Quebec City-based BOSK Bioproducts Inc. is in line for a $1 million federal investment under the second phase of the Bioplastics Challenge.
The challenge is aimed at helping small businesses reduce pollution by turning forest-based residue into sustainable plastic materials.
BOSK Bioproducts Inc. will focus on the installation of a small-scale production line for proto-typing the formulations of compostable bioplastics made from forest biomass, developed at the National Research Council Canada. Additionally, it will allow for product formulation and better compatibility with existing industry manufacturing equipment.
As part of the first phase, BOSK Bioproducts Inc. developed a highly compostable and cost-effective new bioplastic made from paper mill sludge and wood fibre residue that could be used for 3D printing, food packaging, plastic bottles and containers for cosmetics.
Natural Resources Canada collaborated with Agriculture and Agri-Food Canada to implement this challenge as part of the Domestic Plastics Challenge under the federal government’s Innovative Solutions Canada (ISC).

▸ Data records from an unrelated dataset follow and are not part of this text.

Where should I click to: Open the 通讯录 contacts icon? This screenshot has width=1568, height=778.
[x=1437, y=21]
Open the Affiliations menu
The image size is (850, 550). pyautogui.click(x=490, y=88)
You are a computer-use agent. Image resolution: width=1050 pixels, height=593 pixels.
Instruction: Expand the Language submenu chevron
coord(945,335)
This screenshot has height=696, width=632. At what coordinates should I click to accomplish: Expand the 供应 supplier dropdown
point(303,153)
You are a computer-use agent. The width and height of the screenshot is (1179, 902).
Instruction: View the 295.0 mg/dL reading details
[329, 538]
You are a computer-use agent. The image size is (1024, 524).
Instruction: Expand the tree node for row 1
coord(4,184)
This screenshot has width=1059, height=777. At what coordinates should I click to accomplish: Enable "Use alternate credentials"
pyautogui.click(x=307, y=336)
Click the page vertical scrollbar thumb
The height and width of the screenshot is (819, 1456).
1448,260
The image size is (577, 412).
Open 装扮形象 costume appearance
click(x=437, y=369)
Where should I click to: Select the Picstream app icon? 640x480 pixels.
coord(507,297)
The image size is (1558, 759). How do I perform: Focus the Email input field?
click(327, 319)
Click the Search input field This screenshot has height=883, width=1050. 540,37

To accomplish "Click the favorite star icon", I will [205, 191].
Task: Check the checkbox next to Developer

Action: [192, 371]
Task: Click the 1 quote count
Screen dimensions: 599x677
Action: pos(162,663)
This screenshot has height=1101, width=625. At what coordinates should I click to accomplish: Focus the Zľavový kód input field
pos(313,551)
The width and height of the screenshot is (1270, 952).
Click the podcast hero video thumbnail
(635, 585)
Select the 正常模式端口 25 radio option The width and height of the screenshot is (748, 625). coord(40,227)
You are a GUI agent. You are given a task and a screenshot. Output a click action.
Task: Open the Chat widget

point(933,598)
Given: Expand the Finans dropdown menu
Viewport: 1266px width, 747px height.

ISC is a $100-million program dedicated to supporting entrepreneurs and small businesses in developing innovative and sustainable solutions to complex environmental challenges. The government may then act as a first customer, helping these small businesses to commercialize their innovations, scaling up their business and creating good jobs for Canadians.
“Canada’s forests offer us so much, and we’ve become leaders in finding new ways to use this rich resource,” said Seamus O’Regan, minister of natural resources.
“Bioplastics made from forest biomass are compostable. They can reduce plastic waste in our landfills. They can be used in 3D printing and food packaging. It’s good for the environment, and it’s good for jobs.”